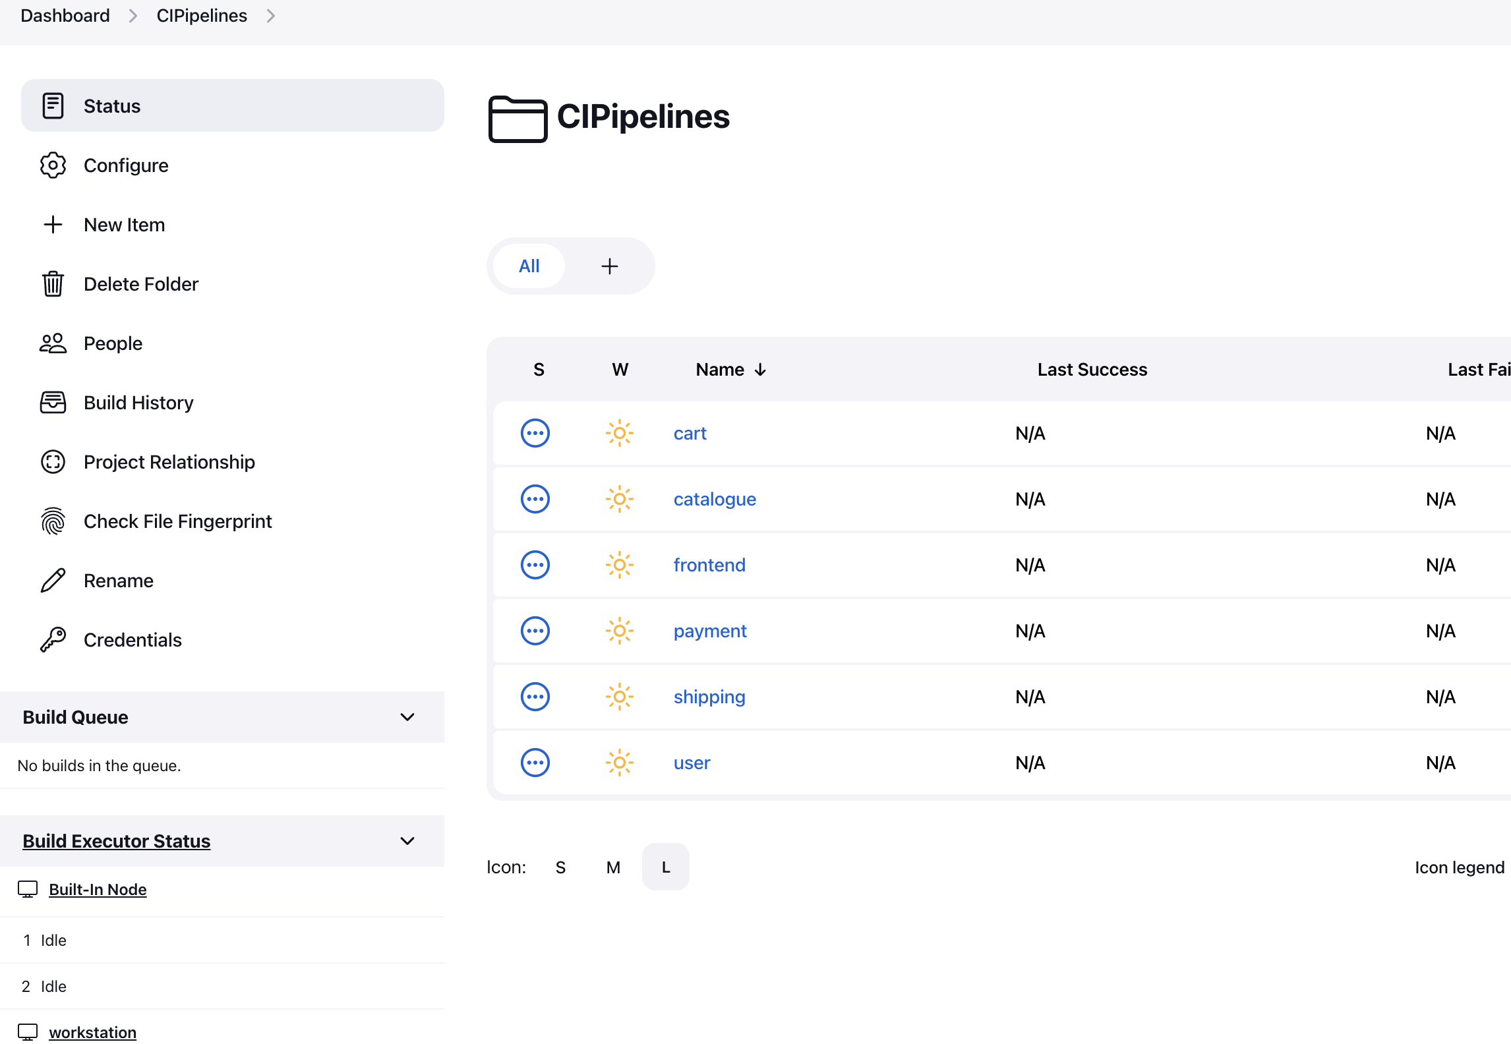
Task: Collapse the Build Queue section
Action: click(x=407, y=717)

==

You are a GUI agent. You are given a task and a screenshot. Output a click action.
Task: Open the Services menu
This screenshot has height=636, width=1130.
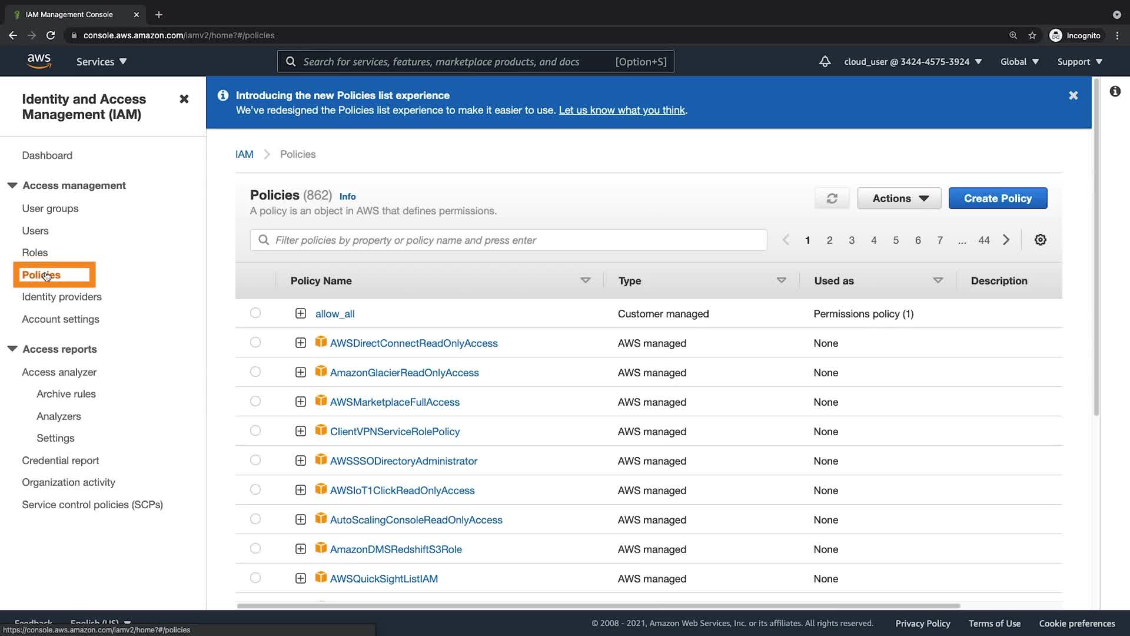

#### About this exercise
Retype exactly the span of lines from the one with "Task: Open the Services menu" through the one with "This screenshot has height=636, width=1130."; include both ends and omit the rest of the material.

#### Written answer
Task: Open the Services menu
This screenshot has height=636, width=1130.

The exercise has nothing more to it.